Uma investigação feita por senadores americanos concluiu que algumas das principais agências de classificação de risco dos Estados Unidos ajudaram os bancos a disfarçar os riscos de determinados investimentos antes do surgimento da crise global financeira, em setembro de 2008. A Subcomissão Permanente de Investigações do Senado disse que as agências Moodys e Standard & Poors sabiam que alguns investimentos eram mais arriscados do que o índice de risco dado por elas faria supor.

A investigação afirma que as duas empresas recomendaram "altos níveis de confiança sem restrições" para alguns produtos financeiros sob influência de grandes bancos, que são os principais clientes das agências.

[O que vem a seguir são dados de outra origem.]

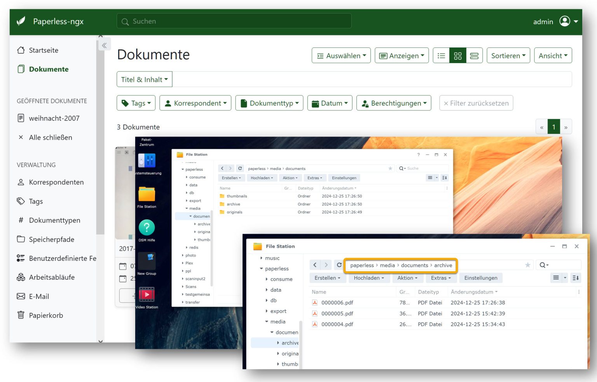The image size is (597, 382).
Task: Click the favorite star in File Station toolbar
Action: [527, 265]
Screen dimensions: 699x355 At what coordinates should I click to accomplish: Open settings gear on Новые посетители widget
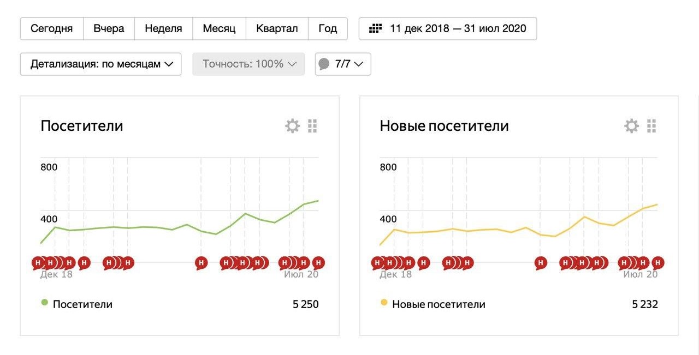coord(632,127)
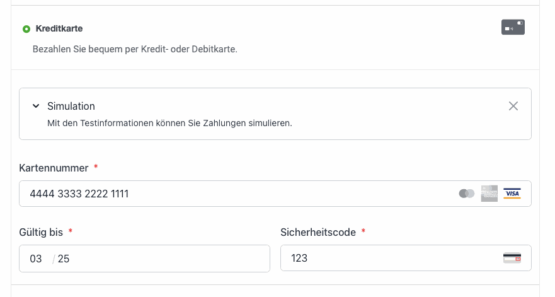This screenshot has width=555, height=297.
Task: Click the American Express logo icon
Action: tap(489, 194)
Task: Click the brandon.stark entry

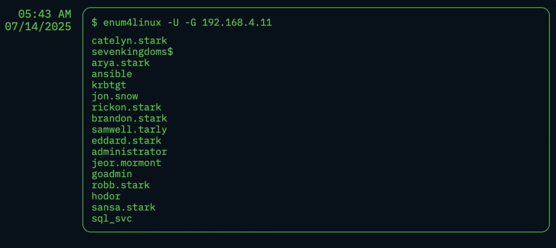Action: (x=129, y=119)
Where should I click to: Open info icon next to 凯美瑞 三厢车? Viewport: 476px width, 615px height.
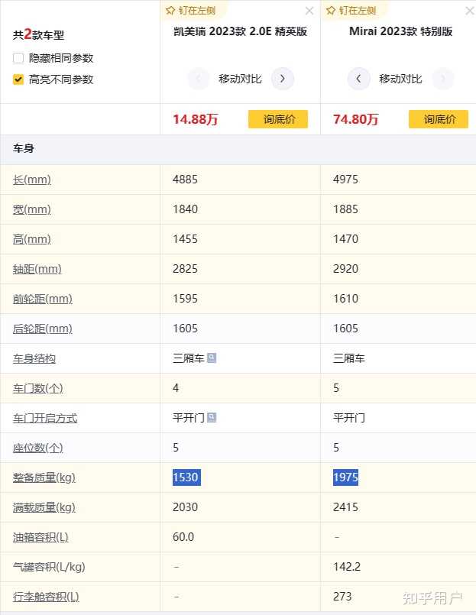coord(212,358)
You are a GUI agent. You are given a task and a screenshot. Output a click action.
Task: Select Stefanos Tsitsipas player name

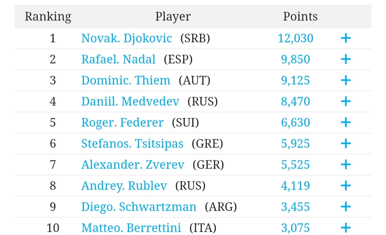tap(132, 144)
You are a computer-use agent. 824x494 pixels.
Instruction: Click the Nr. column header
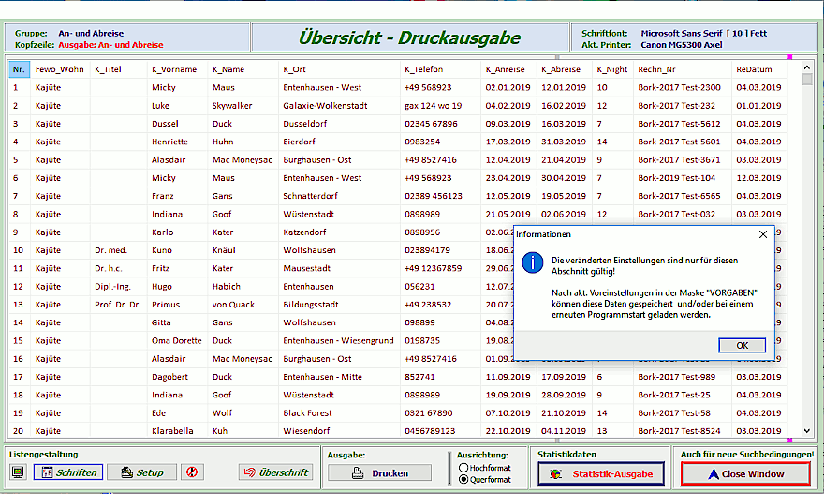point(19,69)
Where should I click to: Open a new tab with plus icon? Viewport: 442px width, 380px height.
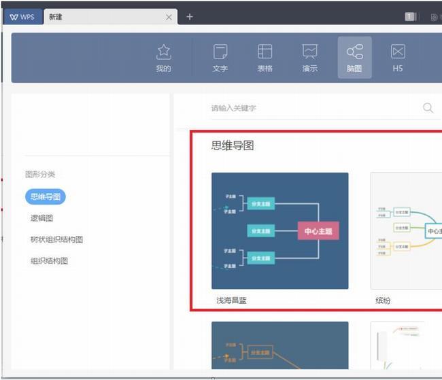[x=190, y=17]
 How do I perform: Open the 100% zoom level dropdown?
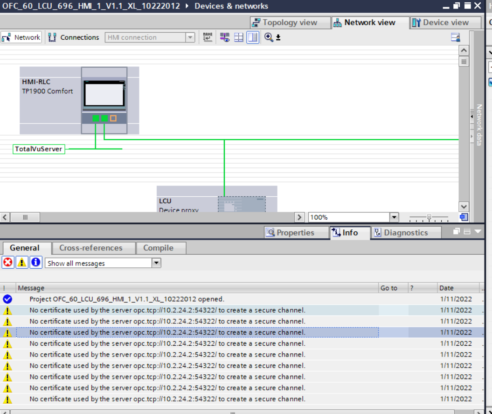pyautogui.click(x=394, y=217)
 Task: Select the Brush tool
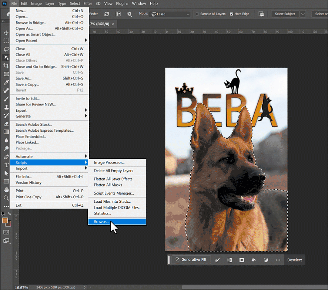[x=6, y=98]
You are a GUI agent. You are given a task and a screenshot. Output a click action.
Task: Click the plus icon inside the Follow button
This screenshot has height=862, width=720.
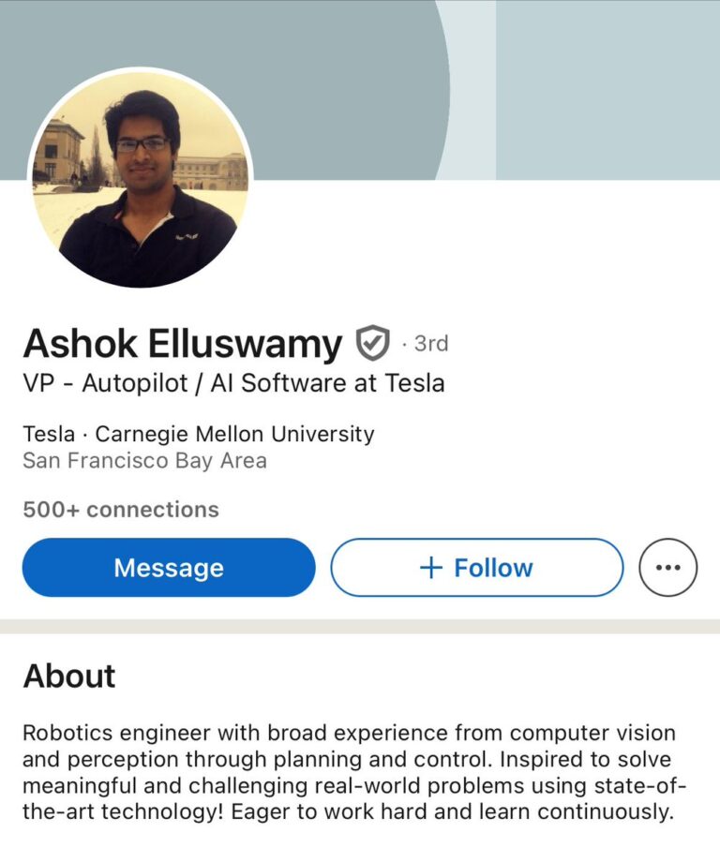(430, 568)
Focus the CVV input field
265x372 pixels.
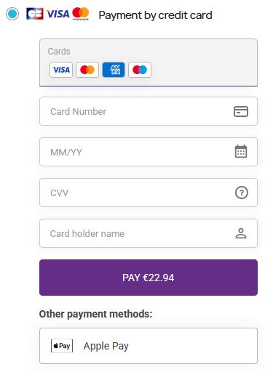149,193
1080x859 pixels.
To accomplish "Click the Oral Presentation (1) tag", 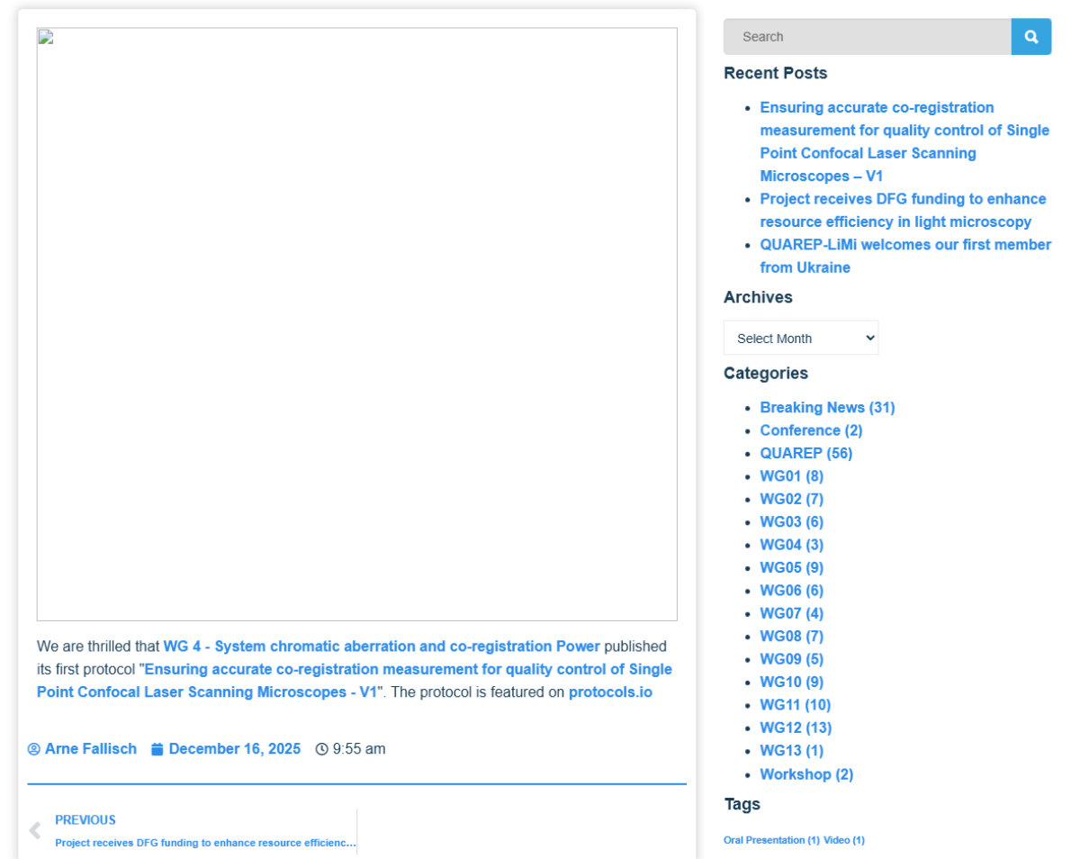I will click(771, 840).
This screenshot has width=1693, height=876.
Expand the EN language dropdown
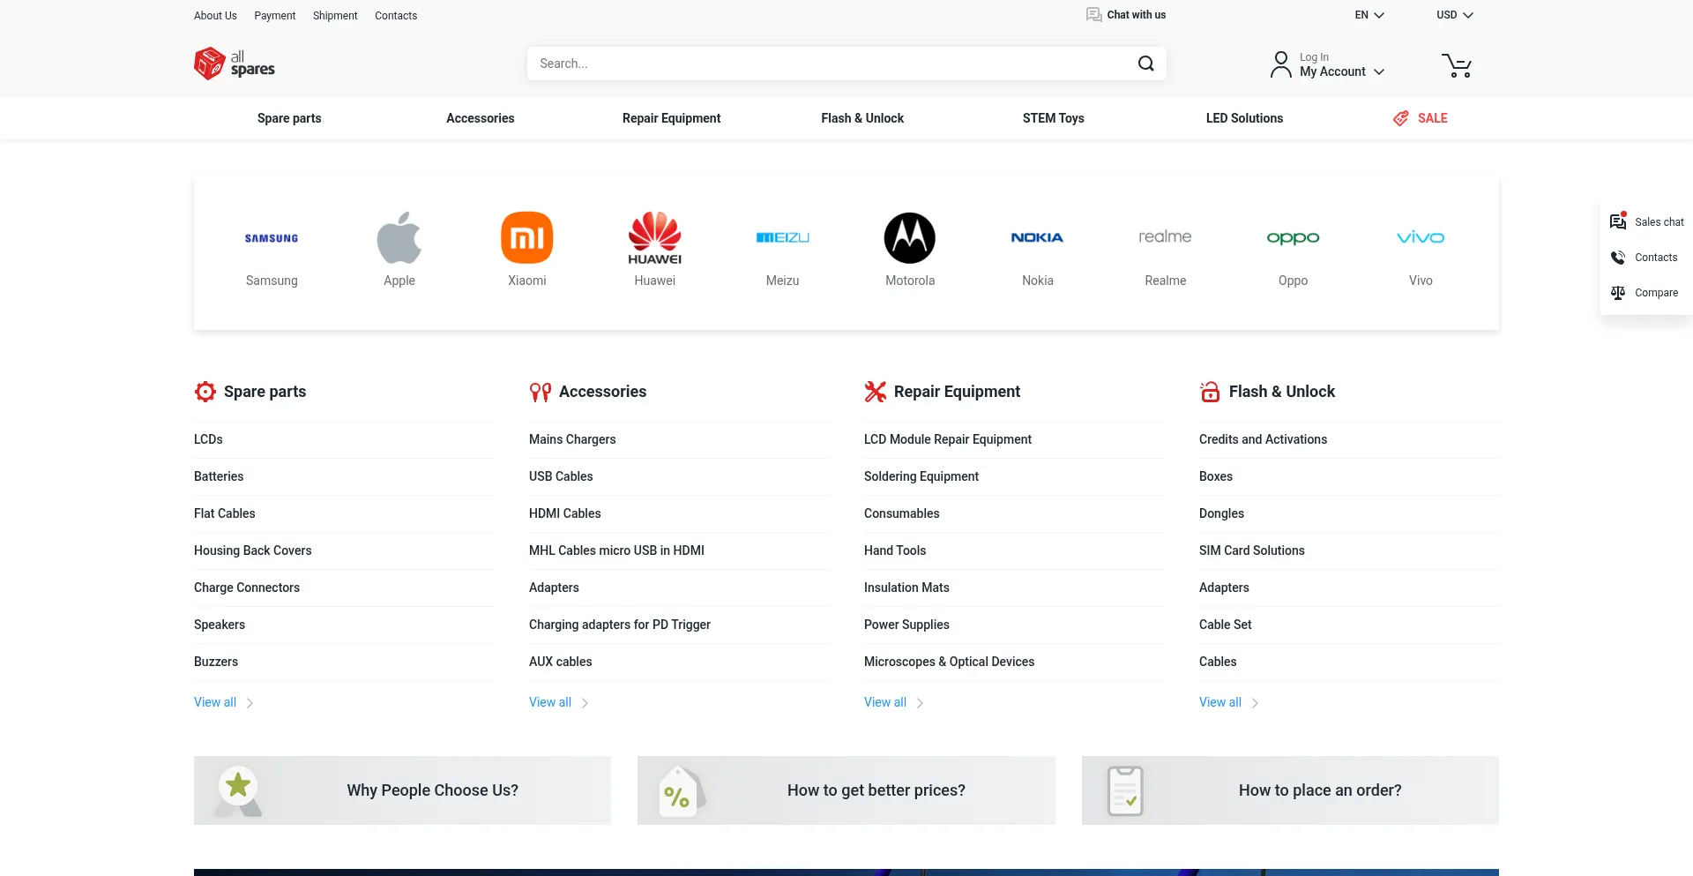coord(1369,15)
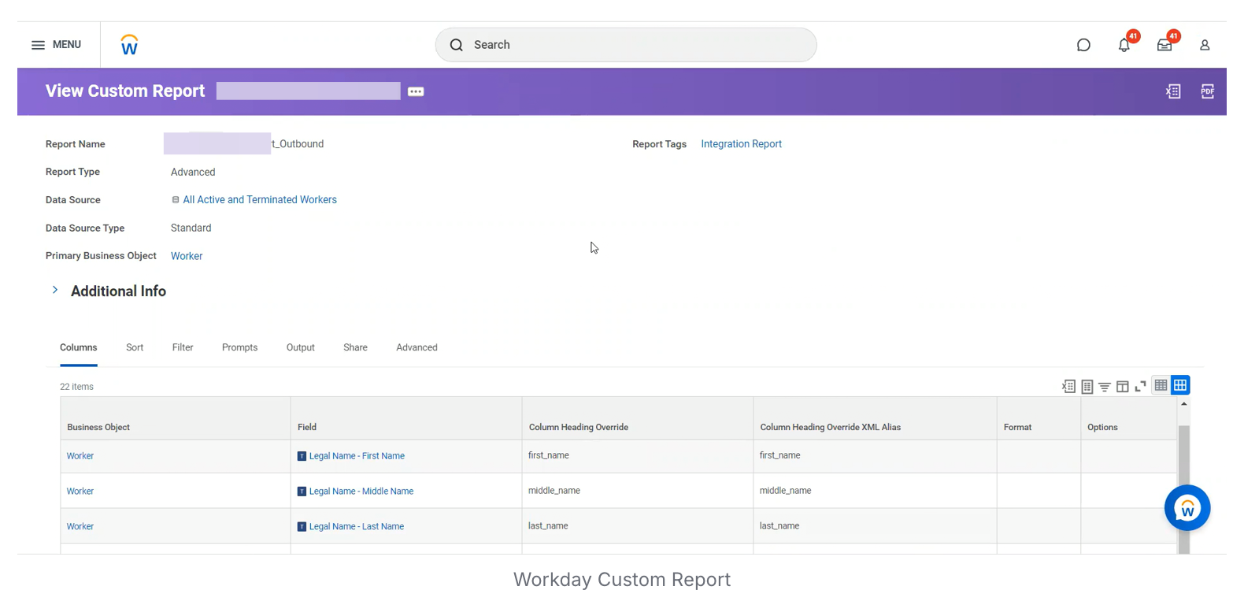This screenshot has height=616, width=1233.
Task: Click the Integration Report tag link
Action: point(741,144)
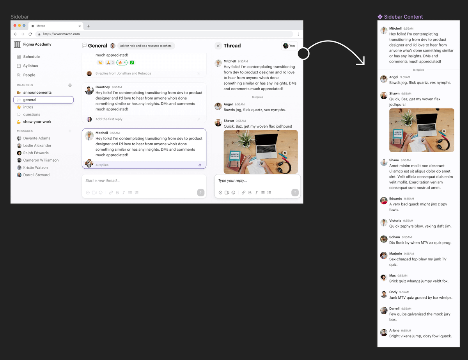Click the desk photo in Shawn's thread reply
The height and width of the screenshot is (360, 468).
(261, 151)
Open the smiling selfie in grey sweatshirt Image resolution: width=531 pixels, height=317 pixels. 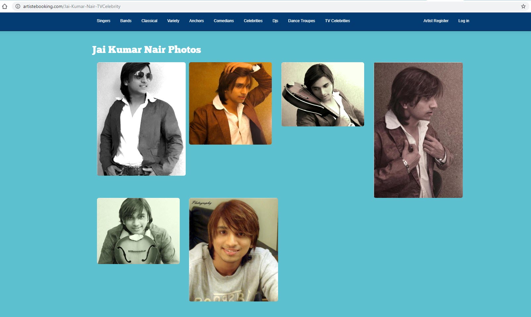234,249
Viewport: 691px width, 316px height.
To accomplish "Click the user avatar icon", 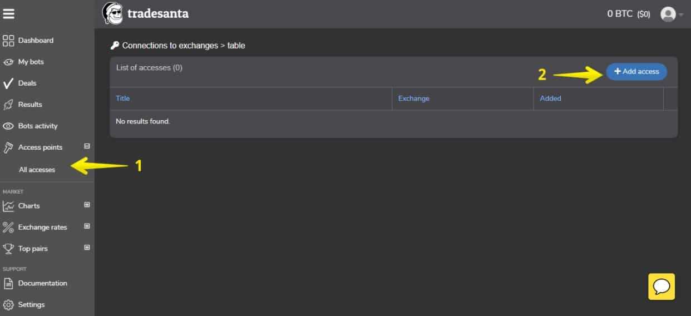I will (x=668, y=14).

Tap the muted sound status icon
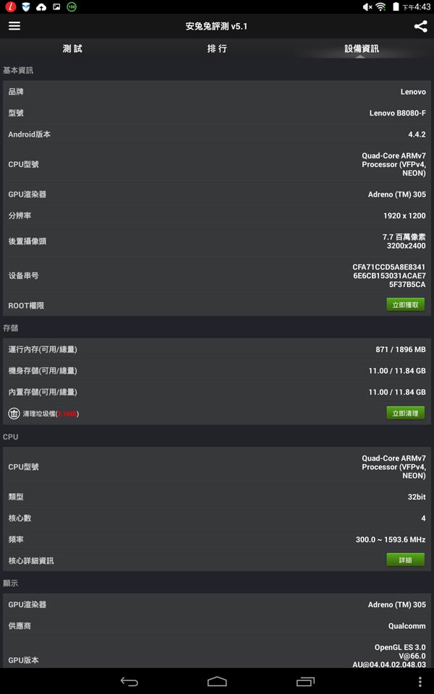367,7
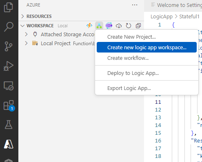Open the Testing flask view

[x=9, y=125]
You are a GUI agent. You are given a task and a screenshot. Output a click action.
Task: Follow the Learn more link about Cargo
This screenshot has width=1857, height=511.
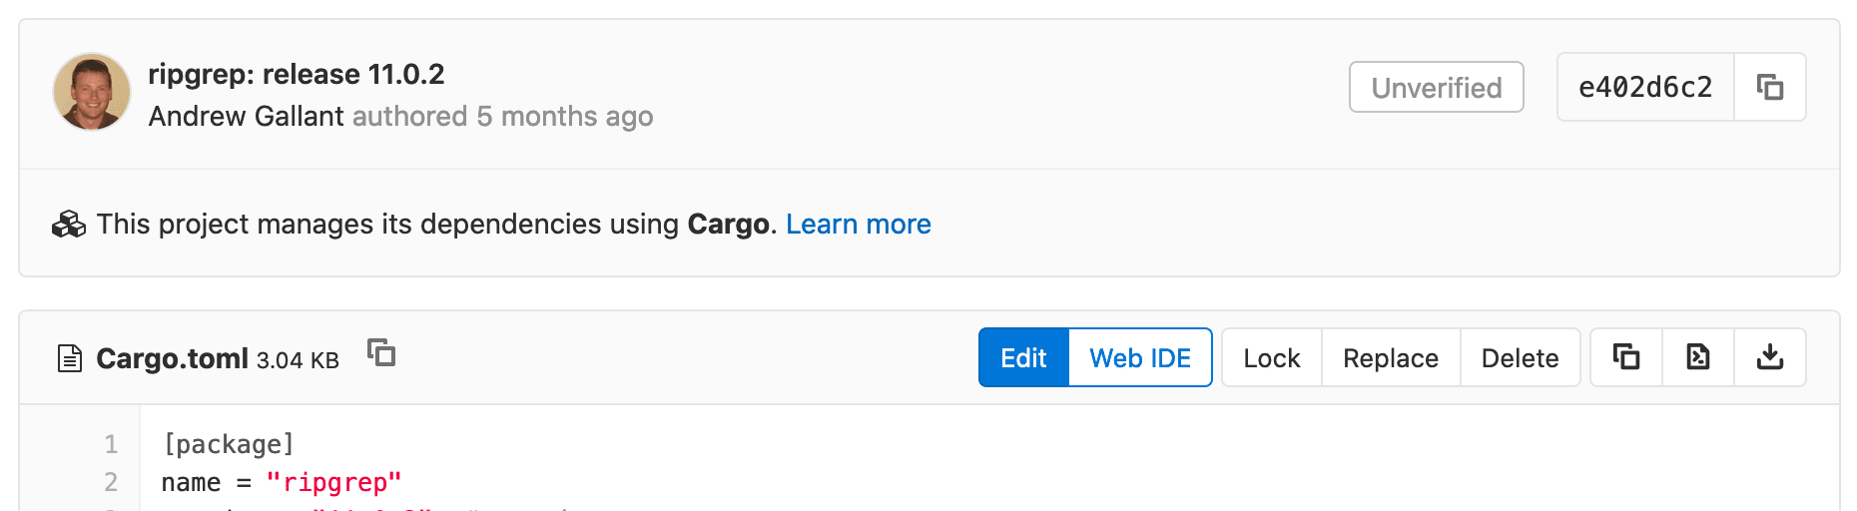pos(858,225)
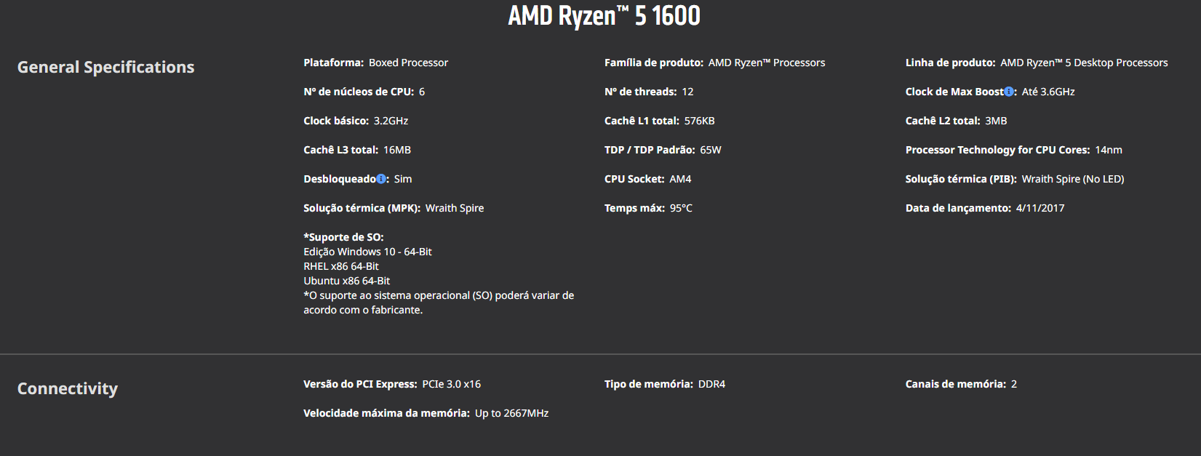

O presidente da subcomissão, o senador democrata Carl Levin, disse que as agências deixaram os bancos "vender ações de alto risco em garrafas com rótulo de baixo risco".

O comitê também disse que a busca por lucros por parte das agências afetou a forma como elas classificam riscos, contribuindo para agravar a crise financeira mundial.

A Moody's e a Standard & Poor's são consultadas por investidores justamente por fornecerem informações supostamente independentes sobre papéis negociados no mercado.

Os senadores investigaram até e-mails de funcionários das duas agências, em que a influência de alguns bancos sobre a classificação de riscos era discutida abertamente.

Os executivos da Moody's e da Standard & Poor's responderão a perguntas dos senadores americanos em uma audiência da subcomissão nesta sexta-feira.